During the hearing, Zinke took a question from Rep. Colleen Hanabusa (D-Hawaii), who told the Interior chief that she only recently learned of her family’s history at the hands of internment camp officials due to the issue not being discussed by Japanese-Americans.
“I believe it is essential that we as a nation recognize our darkest moments so we don’t have them repeat again,” Hanabusa told Zinke.
“Oh, konnichiwa,” Zinke said in response before answering Hanabusa’s question.
“I think it’s still ‘ohayo gozaimasu’ [good morning], but that’s OK,” Hanabusa said, following a brief silence.

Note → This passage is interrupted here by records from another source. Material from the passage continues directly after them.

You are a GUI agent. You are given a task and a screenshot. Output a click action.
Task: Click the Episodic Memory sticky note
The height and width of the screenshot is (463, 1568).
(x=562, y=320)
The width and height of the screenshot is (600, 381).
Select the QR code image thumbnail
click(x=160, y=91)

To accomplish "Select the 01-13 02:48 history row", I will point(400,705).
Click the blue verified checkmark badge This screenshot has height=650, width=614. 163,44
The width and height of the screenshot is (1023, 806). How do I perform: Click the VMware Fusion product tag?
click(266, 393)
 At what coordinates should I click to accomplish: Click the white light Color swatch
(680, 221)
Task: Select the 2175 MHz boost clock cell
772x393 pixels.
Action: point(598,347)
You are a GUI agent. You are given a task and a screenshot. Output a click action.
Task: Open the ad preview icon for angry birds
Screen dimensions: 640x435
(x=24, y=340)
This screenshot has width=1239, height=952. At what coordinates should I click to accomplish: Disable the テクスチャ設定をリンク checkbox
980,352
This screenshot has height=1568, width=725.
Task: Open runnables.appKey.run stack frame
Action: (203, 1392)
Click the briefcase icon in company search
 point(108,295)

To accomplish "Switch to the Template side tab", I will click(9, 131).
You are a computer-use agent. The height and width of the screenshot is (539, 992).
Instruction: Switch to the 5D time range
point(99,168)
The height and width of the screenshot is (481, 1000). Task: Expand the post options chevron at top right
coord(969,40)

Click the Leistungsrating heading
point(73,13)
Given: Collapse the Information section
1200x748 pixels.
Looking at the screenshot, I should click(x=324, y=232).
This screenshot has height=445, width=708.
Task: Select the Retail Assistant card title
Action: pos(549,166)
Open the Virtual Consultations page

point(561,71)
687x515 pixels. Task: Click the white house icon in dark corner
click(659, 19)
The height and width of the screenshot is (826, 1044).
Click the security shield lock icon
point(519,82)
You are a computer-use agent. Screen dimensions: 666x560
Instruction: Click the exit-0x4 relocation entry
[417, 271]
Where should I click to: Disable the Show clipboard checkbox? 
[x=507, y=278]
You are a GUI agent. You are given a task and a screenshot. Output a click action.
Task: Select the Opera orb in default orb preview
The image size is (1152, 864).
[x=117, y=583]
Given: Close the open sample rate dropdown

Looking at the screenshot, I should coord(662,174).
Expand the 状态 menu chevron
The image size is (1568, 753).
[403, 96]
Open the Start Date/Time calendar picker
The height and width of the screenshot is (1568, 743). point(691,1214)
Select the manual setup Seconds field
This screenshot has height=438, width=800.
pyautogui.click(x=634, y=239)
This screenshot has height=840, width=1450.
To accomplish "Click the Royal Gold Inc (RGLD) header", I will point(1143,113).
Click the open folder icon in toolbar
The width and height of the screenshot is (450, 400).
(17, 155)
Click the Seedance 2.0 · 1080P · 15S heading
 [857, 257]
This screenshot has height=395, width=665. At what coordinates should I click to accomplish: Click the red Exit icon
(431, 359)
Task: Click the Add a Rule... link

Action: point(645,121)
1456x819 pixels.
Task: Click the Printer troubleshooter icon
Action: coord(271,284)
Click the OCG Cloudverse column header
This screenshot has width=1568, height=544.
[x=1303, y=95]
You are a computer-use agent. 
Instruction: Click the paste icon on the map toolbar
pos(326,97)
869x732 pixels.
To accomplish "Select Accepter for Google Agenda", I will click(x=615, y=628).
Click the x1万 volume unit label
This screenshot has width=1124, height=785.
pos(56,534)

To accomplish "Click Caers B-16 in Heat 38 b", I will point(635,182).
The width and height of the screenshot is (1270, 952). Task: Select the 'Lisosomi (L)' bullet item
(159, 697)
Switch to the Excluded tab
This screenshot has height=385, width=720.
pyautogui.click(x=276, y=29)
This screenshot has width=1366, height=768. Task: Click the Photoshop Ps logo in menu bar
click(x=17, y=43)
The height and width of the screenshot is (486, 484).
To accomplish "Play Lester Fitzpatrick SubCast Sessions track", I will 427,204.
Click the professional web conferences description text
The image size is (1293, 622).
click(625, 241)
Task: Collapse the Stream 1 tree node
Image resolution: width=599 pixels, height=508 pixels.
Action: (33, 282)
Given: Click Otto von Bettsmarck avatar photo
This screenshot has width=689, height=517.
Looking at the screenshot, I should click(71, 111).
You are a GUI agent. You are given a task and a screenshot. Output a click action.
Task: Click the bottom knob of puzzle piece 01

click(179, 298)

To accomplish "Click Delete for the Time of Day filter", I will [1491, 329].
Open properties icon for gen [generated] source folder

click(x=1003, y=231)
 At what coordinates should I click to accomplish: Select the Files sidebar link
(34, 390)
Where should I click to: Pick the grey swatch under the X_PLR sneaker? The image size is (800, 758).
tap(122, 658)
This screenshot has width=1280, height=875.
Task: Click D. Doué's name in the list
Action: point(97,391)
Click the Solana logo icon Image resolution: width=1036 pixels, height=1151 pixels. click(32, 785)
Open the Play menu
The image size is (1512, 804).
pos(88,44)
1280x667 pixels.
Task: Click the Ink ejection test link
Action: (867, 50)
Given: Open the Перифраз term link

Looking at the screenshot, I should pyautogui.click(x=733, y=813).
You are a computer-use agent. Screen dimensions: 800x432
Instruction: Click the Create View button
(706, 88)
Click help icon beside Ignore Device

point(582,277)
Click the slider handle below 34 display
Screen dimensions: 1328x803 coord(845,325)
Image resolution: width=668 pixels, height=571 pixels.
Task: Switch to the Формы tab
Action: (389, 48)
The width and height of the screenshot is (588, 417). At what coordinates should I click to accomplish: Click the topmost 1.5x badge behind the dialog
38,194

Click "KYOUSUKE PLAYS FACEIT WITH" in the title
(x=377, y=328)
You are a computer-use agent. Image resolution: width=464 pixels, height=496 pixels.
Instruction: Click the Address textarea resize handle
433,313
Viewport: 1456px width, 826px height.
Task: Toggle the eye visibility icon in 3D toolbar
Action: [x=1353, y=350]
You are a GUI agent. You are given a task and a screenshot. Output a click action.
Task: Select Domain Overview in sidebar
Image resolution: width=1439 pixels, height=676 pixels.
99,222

In a tweet Thursday evening, Rep. Judy Chu (D-Calif.) said the comment was offensive whether Zinke meant it to be or not.
“No better example of why we need continued support for historical sites where the rights of Japanese Americans were violated b/c of race,” Chu wrote.
“Zinke’s comment betrayed a prejudice that being Asian makes you a perpetual foreigner. Intentional or not, it’s offensive. He should apologize,” she added.
No better example of why we need continued support for historical sites where the rights of Japanese Americans were violated b/c of race. Zinke's comment betrayed a prejudice that being Asian makes you a perpetual foreigner. Intentional or not, it's offensive. He should apologize https://t.co/oxO7N4qLrx
— Judy Chu (@RepJudyChu) March 16, 2018
Thousands of Japanese-Americans were interned by the U.S. government during World War II. In 1988, President Ronald Reagan signed the Civil Liberties act, formally apologizing for the program and granting $20,000 in compensation to any Japanese-American interned during the war.
Zinke said during the hearing Thursday that he was committed to preserving history, and that the funding may have been caught up in other budget cuts.
The Interior Department has faced criticism for its budgets under the Trump administration, in particular Zinke’s plan to raise the fee for entering national parks.